(Given information)
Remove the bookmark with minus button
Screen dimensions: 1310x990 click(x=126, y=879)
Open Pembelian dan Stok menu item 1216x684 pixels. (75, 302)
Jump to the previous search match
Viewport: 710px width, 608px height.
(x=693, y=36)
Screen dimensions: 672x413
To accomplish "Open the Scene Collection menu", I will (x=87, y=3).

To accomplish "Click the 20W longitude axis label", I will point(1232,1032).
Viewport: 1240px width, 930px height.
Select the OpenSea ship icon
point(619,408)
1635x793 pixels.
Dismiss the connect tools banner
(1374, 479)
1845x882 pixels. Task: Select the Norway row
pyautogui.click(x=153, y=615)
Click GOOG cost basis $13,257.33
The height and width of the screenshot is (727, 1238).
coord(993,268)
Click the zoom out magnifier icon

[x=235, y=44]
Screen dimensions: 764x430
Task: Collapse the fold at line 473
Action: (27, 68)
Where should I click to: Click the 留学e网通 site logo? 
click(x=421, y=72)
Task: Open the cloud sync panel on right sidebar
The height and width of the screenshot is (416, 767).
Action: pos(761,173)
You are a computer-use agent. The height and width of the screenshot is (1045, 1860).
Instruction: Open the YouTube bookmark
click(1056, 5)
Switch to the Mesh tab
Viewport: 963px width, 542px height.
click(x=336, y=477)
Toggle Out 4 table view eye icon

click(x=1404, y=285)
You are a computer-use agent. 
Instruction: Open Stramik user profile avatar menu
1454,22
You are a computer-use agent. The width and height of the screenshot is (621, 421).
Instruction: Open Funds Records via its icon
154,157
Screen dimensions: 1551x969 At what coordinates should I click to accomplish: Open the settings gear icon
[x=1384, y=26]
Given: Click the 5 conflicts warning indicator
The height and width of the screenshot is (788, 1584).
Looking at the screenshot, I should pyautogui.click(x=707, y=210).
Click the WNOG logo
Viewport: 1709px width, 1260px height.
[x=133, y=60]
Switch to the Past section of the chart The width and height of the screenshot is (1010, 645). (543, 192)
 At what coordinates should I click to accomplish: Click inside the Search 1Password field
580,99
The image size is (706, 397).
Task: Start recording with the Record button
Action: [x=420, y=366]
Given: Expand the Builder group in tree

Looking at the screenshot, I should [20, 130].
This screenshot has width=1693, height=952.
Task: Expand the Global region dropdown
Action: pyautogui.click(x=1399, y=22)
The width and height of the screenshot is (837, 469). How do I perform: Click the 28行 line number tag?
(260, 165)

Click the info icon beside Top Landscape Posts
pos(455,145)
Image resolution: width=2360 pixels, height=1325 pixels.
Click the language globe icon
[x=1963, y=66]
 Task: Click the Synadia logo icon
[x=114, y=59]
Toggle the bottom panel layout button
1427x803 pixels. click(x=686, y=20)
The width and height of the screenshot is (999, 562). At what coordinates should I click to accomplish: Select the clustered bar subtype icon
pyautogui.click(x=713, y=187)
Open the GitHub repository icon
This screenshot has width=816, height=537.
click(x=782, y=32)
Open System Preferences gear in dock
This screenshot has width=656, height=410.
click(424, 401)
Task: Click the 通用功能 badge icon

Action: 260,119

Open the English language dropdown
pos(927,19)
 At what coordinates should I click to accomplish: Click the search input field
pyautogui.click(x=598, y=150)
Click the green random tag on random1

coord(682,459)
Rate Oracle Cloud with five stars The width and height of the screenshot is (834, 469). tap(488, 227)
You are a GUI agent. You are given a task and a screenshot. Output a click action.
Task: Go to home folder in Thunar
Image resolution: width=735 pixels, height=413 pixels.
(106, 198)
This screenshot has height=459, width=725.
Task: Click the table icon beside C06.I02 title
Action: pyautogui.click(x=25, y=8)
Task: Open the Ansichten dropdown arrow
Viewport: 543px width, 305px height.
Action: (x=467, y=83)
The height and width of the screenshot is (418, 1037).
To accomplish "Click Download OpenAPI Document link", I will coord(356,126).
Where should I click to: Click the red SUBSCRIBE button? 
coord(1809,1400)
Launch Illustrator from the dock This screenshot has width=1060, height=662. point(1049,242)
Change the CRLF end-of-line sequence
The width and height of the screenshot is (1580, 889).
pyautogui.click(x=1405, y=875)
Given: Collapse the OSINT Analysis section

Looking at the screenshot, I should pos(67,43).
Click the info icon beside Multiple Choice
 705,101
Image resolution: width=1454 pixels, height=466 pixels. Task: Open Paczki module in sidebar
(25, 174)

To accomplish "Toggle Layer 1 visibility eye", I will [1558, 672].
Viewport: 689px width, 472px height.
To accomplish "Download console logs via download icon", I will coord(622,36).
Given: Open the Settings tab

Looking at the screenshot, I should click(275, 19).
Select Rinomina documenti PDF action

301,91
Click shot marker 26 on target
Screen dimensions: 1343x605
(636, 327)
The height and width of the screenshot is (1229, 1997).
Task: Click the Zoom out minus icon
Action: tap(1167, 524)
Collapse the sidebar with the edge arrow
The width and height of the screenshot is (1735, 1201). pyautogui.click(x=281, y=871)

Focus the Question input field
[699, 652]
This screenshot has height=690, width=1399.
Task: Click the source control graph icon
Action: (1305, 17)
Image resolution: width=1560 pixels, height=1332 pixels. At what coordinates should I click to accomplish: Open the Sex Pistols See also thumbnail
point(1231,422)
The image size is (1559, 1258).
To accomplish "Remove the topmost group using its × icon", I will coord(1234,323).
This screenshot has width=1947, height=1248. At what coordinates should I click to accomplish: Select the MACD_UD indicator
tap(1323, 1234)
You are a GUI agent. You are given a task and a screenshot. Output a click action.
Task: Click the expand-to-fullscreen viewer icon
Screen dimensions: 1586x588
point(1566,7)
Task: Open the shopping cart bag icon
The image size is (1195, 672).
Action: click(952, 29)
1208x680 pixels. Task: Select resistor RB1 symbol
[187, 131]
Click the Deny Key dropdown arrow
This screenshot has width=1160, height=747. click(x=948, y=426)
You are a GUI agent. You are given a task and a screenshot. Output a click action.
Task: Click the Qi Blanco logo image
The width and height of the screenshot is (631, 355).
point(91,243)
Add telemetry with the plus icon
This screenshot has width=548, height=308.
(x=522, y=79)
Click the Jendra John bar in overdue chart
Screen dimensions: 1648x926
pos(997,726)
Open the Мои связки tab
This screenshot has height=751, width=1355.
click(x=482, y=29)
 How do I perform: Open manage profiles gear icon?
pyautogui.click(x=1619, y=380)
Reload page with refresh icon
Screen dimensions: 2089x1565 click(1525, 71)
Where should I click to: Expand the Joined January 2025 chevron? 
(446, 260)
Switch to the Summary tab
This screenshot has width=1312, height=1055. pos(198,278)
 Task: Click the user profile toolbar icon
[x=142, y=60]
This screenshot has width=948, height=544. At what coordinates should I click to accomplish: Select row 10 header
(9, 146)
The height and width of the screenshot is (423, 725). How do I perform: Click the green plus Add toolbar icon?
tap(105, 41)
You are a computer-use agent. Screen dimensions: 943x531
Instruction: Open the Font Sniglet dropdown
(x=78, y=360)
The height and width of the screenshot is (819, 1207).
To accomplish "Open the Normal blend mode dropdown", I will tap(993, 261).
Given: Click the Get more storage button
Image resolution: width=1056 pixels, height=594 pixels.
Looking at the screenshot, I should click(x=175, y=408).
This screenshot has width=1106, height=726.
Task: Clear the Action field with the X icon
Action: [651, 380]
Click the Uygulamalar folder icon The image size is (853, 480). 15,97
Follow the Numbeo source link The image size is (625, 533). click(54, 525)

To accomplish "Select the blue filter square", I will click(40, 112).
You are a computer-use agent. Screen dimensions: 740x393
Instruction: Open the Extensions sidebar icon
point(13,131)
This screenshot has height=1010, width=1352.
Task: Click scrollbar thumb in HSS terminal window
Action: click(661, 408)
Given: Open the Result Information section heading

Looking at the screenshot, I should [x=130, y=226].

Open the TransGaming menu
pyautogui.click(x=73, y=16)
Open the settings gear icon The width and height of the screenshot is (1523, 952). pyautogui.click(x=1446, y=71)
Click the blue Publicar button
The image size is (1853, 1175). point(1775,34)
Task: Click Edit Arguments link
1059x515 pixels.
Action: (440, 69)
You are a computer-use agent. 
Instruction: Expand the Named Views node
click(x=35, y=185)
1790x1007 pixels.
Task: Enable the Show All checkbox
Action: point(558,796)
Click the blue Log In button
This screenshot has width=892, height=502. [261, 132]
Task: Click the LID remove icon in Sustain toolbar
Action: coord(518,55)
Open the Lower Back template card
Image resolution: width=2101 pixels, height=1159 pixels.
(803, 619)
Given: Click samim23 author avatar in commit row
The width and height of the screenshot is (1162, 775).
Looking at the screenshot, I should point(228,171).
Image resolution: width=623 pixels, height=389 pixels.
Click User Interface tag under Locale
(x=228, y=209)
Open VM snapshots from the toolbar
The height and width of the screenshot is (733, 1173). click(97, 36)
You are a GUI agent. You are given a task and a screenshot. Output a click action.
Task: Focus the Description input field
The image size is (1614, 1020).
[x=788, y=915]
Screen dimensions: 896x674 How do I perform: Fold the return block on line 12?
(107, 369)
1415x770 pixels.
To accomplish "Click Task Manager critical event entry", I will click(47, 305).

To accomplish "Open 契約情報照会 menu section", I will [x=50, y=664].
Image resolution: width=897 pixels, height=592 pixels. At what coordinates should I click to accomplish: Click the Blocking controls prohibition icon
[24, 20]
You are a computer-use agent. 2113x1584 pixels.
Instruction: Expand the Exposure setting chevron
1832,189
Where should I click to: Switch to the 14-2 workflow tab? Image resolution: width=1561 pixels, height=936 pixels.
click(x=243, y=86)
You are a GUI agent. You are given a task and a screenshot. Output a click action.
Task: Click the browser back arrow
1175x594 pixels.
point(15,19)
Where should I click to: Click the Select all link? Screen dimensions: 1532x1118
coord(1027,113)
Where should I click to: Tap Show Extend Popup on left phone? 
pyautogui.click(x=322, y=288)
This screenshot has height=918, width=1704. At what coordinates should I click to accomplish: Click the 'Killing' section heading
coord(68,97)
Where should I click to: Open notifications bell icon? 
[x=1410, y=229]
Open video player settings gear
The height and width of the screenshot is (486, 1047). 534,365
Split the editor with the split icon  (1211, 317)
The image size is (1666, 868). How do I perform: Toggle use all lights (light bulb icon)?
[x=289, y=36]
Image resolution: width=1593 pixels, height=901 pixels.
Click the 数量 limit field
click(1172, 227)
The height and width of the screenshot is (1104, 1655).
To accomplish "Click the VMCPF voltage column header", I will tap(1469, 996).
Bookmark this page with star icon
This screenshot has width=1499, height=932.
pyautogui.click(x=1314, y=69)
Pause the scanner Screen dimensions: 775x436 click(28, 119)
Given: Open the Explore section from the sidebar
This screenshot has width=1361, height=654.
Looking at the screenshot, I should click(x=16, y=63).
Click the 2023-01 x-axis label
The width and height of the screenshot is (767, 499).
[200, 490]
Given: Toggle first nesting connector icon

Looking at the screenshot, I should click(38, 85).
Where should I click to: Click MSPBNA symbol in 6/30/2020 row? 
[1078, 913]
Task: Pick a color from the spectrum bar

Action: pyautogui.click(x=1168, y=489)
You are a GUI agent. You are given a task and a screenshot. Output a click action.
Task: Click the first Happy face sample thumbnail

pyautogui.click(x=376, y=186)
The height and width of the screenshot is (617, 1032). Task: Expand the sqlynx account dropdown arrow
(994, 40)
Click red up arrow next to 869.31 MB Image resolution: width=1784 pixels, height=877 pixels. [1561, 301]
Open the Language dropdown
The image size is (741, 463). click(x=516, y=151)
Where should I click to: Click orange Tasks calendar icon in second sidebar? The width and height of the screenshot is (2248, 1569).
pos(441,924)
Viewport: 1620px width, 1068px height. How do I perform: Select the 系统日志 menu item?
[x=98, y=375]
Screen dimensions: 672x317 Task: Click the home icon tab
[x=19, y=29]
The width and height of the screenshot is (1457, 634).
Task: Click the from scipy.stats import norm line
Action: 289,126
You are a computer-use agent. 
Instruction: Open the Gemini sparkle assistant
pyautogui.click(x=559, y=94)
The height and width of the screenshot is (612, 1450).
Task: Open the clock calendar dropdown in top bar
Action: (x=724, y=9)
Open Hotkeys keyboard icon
(End Given information)
- [Exercise instructions]: Please return every line of the records above that contains the word "Download".

- [The completed task]:
To accomplish "Click Download OpenAPI Document link", I will coord(356,126).
To accomplish "Download console logs via download icon", I will coord(622,36).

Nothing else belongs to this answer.